I took the bike out, paid the €150 (£130) deposit plus the 24-hour rental fee of €1, and pedalled on to the streets. The city’s Haussmann beauty sped by. It was like I could feel Paris shrinking just for me. The name, a portmanteau of velo (bike) and liberté (freedom) made instant sense. I only realised that I was cycling direct on to Charles de Gaulle Étoiles – one of the world’s most perilous roundabouts – when I was already there, counting three cars converge at me over the cobbles.

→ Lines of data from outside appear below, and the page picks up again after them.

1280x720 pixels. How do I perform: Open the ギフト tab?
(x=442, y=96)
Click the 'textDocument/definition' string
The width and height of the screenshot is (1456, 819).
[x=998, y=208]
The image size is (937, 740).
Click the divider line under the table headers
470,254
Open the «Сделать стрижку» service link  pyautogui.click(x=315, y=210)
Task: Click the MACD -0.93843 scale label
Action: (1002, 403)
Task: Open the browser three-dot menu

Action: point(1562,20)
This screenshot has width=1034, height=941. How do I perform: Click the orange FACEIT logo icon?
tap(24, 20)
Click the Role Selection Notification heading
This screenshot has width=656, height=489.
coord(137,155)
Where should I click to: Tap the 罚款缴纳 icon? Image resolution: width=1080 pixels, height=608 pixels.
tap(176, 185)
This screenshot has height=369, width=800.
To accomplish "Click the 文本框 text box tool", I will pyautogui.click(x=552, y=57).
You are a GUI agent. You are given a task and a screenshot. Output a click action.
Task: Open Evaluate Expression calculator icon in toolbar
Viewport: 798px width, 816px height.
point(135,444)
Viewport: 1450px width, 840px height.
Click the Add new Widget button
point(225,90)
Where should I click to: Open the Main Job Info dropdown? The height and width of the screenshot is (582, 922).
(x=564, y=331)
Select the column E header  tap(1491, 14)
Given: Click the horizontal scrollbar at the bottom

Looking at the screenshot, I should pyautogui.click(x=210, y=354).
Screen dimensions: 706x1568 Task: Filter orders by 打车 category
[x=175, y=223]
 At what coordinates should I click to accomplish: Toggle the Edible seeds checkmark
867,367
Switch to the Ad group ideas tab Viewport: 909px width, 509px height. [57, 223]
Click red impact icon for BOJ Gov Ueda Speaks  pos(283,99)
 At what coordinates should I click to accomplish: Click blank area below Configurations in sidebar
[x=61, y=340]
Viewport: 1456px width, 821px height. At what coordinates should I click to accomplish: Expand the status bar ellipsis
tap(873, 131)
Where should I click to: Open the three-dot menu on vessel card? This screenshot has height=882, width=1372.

It is now 10 years since Vélib’ was established. The scheme’s trailblazing success has seen bike sharing reach almost 50 countries and roughly 1,000 cities worldwide
Now Vélib’s operator, JCDecaux, which won the contract in part-exchange for advertising space around the city, has seen its tenure expire. Its successor, Smoovengo, a French-Spanish consortium that runs bike share schemes in 26 other cities, is ushering in a systemic overhaul, due to be complete by the new year. And with rival schemes based on a “dockless” model already popular in China recently being introduced, the French capital is gearing up for major change.